Plots above show us that there is probably a negative relashionship between the amount of students who stay in a primary school longer and a quality of knowledge. We can also see a strong positive correlation between a good knowledge of math&language and school’s recommendation for a higher education.
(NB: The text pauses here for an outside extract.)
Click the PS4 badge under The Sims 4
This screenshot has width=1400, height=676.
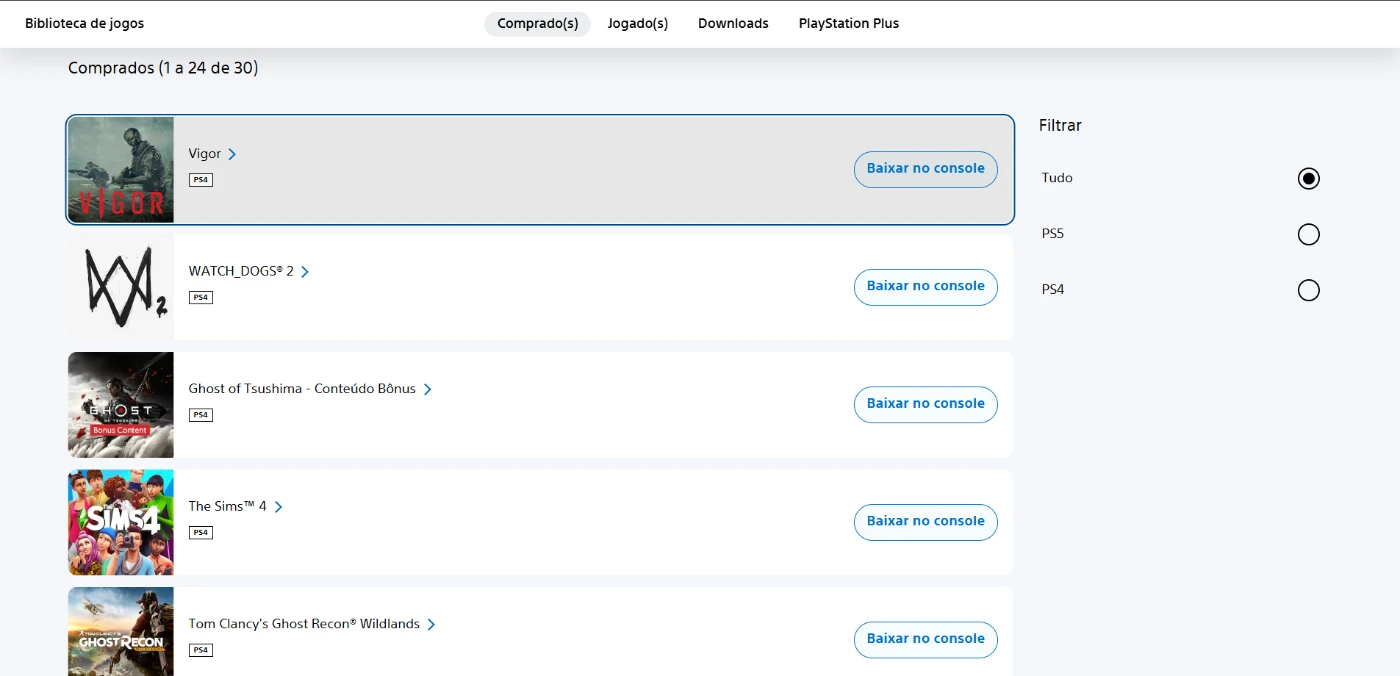pyautogui.click(x=201, y=533)
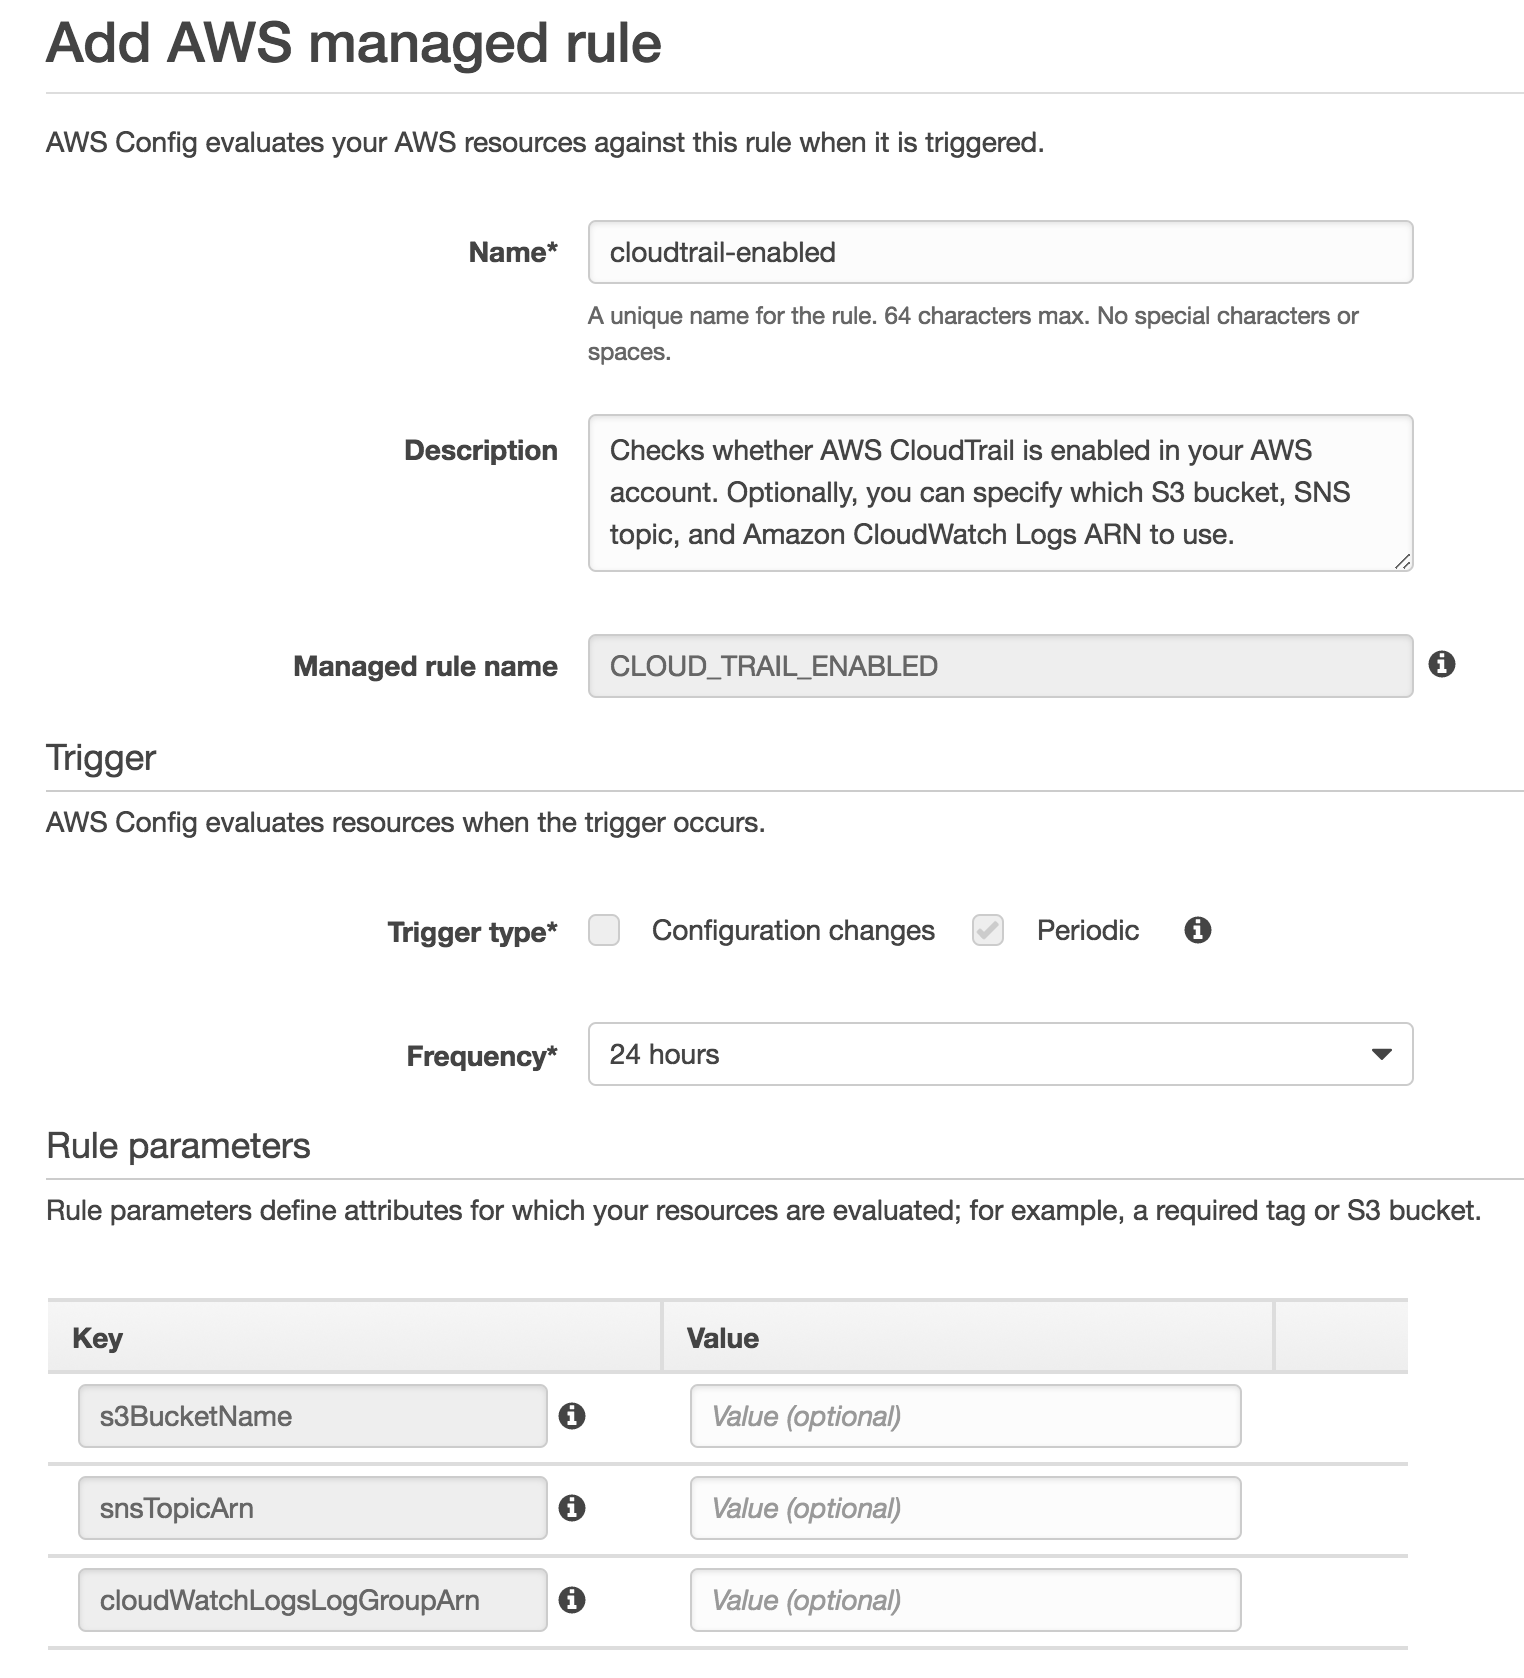Click the s3BucketName key field

pos(312,1416)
As we see this strong positive correlation, we don’t really need to explore all 3 columns (‘GOOD_MATH’, ‘GOOD_LANGUAGE’ and ‘HIGH_EDUCATION’), instead we can look at the plots for only one of them in relation to other interesting variables:

categorical_features = ['PROVINCIE', 'DENOMINATIE_VESTIGING', 'EXAMEN', 'DATUM']
for column in categorical_features:
    data[column] = data[column].astype('category')
    if data[column].isnull().any():
        data[column] = data[column].cat.add_categories(['MISSING'])
        data[column] = data[column].fillna('MISSING')
        
def boxplot(x, y, **kwargs):
    sns.boxplot(x=x, y=y)
    x=plt.xticks(rotation=90)

f = pd.melt(data, id_vars=['HIGH_EDUCATION'], value_vars=categorical_features)
g = sns.FacetGrid(f, col="variable",  col_wrap=2, sharex=False, sharey=False, size=5)
g = g.map(boxplot, "value", "HIGH_EDUCATION")

png

f = pd.melt(data, id_vars=['ZIT_PER'], value_vars=categorical_features)
g = sns.FacetGrid(f, col="variable",  col_wrap=2, sharex=False, sharey=False, size=5)
g = g.map(boxplot, "value", "ZIT_PER")

png

And finally let’s take a look at some plots for the CET exam:

data_CET = data[data['EXAMEN'] == "CET"]
f, ax = plt.subplots(figsize=(8, 8))
fig = sns.boxplot(x='EXAMEN_GEM', y="PROVINCIE", data=data_CET)

png

f, ax = plt.subplots(figsize=(8, 8))
fig = sns.boxplot(x='EXAMEN_GEM', y="DENOMINATIE_VESTIGING", data=data_CET)

png

sns.relplot("HIGH_EDUCATION", "EXAMEN_GEM", data=data_CET)
<seaborn.axisgrid.FacetGrid at 0x108882550>

png

We can see on the plot above that the higher the CET score is, the bigger amount of students gets an advice for a high education.

Conclusion

As a result of this data analysis I can say that we now have data about schools in The Netherlands for years 2015-2018. It contains mostly info about schools locations, scores on the final exams, numbers of students on different levels of knowledge and data about schools advices for a secondary education. After looking at the dataset and plots built out of this data, I can conclude that students who have good knowledge in math and language have bigger chances to get a school advice for a high education. Also we can say from the analysis that a quality of education in a school could be estimated by its average score on the final exam or a number of students who know well both math and language.